Clubfoot affects 1 in 750 children worldwide. The cause of clubfoot is not known. One foot (unilateral) or both feet (bilateral) may be affected. Clubfoot can be seen at birth or sometimes during a prenatal ultrasound. The clubfoot turns down and inward. Clubfoot affects the tendons and ligaments not only in the foot but in the calf muscle as well. Clubfoot can range from mild to severe and will not resolve on its own. Clubfoot is not painful to babies. Though you might be worried, clubfoot treatment will help your child grow up to live a normal life.
Nearly half of all cases (40%) occur bilaterally (affecting both feet). There appears to be a genetic component to clubfoot, as a 1965 study by Ruth Wynne-Davies reported that in families with one child born with clubfoot, the chance of a second child being born with the deformity is 1 in 35.

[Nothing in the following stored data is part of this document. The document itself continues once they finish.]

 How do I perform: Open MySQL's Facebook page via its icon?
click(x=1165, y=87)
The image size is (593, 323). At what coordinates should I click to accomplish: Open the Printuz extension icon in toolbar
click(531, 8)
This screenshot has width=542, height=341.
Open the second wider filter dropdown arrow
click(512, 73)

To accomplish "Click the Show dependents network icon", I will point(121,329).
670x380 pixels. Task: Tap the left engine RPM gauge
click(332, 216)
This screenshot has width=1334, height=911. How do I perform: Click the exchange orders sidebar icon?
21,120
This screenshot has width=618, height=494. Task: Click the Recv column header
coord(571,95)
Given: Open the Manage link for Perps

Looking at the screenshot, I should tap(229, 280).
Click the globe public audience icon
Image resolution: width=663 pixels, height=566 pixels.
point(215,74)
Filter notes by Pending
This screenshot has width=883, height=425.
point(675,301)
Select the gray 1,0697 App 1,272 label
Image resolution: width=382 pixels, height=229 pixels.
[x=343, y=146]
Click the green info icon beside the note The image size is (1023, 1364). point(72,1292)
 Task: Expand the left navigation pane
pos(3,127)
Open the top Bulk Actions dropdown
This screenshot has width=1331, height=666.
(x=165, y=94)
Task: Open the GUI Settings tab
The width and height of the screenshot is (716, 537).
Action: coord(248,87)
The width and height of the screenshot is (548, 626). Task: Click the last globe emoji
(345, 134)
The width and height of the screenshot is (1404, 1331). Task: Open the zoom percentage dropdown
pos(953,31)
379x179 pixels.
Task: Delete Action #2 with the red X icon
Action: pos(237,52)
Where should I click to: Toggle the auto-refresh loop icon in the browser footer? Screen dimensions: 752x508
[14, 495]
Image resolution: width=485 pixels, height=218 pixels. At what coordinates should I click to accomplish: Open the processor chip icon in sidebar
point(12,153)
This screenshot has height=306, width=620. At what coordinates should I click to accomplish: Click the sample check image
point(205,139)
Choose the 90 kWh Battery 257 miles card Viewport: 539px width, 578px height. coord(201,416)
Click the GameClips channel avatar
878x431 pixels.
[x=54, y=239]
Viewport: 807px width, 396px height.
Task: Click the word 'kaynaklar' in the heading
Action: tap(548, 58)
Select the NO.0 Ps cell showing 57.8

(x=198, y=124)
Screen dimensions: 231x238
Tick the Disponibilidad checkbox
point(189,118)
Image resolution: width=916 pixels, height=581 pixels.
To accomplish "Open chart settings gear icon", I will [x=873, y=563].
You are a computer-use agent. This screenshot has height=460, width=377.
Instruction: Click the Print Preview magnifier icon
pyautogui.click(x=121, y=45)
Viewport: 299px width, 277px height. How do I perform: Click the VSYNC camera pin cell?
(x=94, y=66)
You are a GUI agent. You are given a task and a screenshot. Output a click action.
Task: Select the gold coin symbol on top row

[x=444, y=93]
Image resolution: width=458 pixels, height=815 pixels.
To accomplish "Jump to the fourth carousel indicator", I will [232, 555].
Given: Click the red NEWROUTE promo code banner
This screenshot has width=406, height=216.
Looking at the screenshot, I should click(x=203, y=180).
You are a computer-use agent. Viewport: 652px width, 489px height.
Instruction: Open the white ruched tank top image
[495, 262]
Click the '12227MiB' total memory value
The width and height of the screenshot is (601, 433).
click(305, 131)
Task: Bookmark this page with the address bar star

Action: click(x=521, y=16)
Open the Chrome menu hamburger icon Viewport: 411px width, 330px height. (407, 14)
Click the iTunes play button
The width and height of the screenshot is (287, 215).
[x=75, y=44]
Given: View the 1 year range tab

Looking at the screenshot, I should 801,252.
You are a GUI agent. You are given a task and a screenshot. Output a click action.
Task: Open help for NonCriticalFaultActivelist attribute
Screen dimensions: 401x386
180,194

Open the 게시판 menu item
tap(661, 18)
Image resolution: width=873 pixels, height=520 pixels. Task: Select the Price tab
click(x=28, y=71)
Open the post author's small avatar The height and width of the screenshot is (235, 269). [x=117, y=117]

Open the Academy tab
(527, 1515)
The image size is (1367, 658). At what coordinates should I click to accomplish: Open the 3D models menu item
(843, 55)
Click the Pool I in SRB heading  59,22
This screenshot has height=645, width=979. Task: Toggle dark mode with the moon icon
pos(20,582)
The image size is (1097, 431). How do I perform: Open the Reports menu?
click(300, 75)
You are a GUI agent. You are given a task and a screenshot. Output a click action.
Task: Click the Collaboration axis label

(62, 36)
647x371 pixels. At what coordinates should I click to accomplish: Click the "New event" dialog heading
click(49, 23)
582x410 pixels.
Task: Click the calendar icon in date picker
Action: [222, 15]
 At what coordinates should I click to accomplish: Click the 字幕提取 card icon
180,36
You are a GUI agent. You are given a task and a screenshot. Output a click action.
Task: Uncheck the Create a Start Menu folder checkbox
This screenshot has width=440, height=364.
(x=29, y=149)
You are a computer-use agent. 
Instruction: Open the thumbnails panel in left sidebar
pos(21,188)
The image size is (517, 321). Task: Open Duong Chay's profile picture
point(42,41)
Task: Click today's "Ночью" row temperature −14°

Treatment for clubfoot is recommended at a very young age, often within a week or two of birth. At this age, progressive casting, known as the Ponseti Method, often results in complete correction with low rates of recurrence. A large number of cases, however, particularly those in developing countries, go untreated or are poorly treated. Individuals with untreated or poorly-treated clubfoot often suffer severely limited mobility and pain, resulting in staggering social, psychological, and financial consequences for not only the patient, but their family as well.